New tool to speed up translation of genome sequences

L-R: Monash BDI collaborators Dr Jiangning Song, Professor Roger Daly, Professor Ian Smith and Fuyi Li.

In this post-genomic, big data era, genome-sequencing projects are generating an avalanche of biological sequences – proteins, peptides, DNAs, and RNAs. One of the major challenges in computational biology is how to represent each of these genome sequences accurately and yet simply, retaining all key information. Simple genome sequences allow computational biologists to construct machine learning (ML) models that can convey important biological information to researchers in a clear, effective manner.

An international research team, co-led by Monash Biomedicine Discovery Institute’s (BDI) Dr Jiangning Song and Professor Roger Daly, and Gordon Life Science Institute’s Professor Kuo-Chen Chou, has developed an answer to this challenge, called iFeature.

iFeature is a powerful and flexible computer program and web server. It can generate a large variety of numerical schemes representing measurable biological features of protein and peptide sequences. Such distinctive sequence attributes are extremely important, as they provide the information with which ML models are usually constructed, to address questions in bioinformatics, proteomics and genomics, as well as conduct proteome and genome analysis.

The highly collaborative work was published in Bioinformatics, one of the two top journals in the field of bioinformatics and computational biology on 8 March.

Dr Song said he was proud to see that the international collaboration yielded a powerful new tool that is publicly available to the wider research community.

“iFeature can significantly speed up the construction of ML models in important basic and clinical research areas,” Dr Song said.

“I like to think of genome sequences as a language that has its own grammar and vocabulary. We only need to decipher their meaning. iFeature is an important step toward this goal by automatically generating the ‘vocabulary’ represented by sequences, thereby allowing us to classify and annotate them using ML techniques,” he said.

Co-lead author and Head of the Monash BDI Cancer Program, Professor Roger Daly spoke of the impact this tool will have on cancer research.

iFeature represents a major step forward in our ability to interrogate the complex patterns of gene mutations found in human cancers, and prioritize ‘driver’ mutations over ‘passenger’ mutations that do not have a functional consequence,” Professor Daly said.

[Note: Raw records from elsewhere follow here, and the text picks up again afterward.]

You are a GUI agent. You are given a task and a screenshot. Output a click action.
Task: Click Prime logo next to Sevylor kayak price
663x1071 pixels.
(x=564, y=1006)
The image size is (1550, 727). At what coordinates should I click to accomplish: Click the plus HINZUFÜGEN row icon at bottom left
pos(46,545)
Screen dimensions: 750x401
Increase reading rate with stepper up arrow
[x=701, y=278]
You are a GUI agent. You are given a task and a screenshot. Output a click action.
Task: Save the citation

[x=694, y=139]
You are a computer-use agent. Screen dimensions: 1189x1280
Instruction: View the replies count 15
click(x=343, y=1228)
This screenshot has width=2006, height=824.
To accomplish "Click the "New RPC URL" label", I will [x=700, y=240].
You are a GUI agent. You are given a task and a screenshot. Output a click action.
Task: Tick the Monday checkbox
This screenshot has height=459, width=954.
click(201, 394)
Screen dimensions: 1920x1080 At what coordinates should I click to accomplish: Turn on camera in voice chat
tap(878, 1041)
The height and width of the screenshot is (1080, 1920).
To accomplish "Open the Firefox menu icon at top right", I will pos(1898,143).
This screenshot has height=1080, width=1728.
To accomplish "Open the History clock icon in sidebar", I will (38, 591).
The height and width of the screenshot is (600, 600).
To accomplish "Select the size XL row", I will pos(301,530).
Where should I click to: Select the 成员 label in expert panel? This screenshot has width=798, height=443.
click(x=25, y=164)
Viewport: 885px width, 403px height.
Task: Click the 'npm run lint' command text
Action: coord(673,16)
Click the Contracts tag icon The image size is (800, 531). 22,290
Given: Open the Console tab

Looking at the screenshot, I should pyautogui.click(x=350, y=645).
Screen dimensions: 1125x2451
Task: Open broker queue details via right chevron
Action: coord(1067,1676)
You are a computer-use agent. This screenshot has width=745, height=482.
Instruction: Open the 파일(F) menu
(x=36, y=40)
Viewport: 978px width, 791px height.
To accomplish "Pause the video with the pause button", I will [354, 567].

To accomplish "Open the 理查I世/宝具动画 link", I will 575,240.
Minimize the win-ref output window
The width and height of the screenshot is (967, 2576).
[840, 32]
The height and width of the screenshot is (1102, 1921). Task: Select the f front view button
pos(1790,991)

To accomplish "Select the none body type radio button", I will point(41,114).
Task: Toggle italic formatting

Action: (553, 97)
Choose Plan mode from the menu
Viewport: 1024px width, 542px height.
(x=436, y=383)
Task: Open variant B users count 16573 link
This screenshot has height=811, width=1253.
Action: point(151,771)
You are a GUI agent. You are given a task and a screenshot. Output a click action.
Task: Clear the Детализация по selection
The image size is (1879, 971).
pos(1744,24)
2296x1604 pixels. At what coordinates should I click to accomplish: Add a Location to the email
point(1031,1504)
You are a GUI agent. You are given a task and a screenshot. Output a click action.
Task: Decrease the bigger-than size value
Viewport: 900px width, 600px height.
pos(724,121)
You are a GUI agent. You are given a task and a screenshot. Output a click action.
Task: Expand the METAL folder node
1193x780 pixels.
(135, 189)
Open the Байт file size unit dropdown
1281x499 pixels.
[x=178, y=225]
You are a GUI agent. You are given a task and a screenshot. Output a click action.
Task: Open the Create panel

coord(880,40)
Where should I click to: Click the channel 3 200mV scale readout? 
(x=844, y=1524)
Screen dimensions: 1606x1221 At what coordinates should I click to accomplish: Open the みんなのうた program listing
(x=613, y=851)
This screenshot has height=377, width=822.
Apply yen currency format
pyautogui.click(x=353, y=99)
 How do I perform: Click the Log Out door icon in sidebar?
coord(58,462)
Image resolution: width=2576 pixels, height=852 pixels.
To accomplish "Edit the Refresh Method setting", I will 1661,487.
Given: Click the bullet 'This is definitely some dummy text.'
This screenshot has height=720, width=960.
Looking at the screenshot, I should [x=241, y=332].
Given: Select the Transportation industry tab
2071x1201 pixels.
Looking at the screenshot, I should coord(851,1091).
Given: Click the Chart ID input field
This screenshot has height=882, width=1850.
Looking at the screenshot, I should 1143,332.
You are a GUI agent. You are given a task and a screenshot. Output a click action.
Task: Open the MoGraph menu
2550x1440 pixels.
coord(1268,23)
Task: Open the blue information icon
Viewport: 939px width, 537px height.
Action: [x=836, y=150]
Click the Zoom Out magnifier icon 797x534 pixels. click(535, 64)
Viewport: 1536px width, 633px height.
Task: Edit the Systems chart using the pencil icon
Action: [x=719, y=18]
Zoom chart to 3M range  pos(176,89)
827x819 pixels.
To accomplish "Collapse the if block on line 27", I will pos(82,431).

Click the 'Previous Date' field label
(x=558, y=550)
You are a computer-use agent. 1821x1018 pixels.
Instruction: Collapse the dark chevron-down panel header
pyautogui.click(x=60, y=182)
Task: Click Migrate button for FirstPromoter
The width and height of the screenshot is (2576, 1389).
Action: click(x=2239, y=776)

“This will aid our understanding of cancer biology, and help identify therapeutic targets and biomarkers.”

Collaborator Professor Ian Smith, Vice-Provost (Research and Research Infrastructure) of Monash University and Principal Research Fellow of the Monash BDI, expanded on the success of the extensive collaboration.

“This work exemplifies the value of international, cross-institutional and multidisciplinary collaboration and also embraces and demonstrates the power that artificial intelligence/machine learning is bringing to biomedical sciences,” Professor Smith said.

Another Monash collaborator, Professor Geoff Webb, Director of the Monash Centre for Data Science, wants the tool to enable researchers to work smarter, not harder.

“Our ambition is to develop data-driven techniques to get the most of the hidden information from the data,” Professor Webb said.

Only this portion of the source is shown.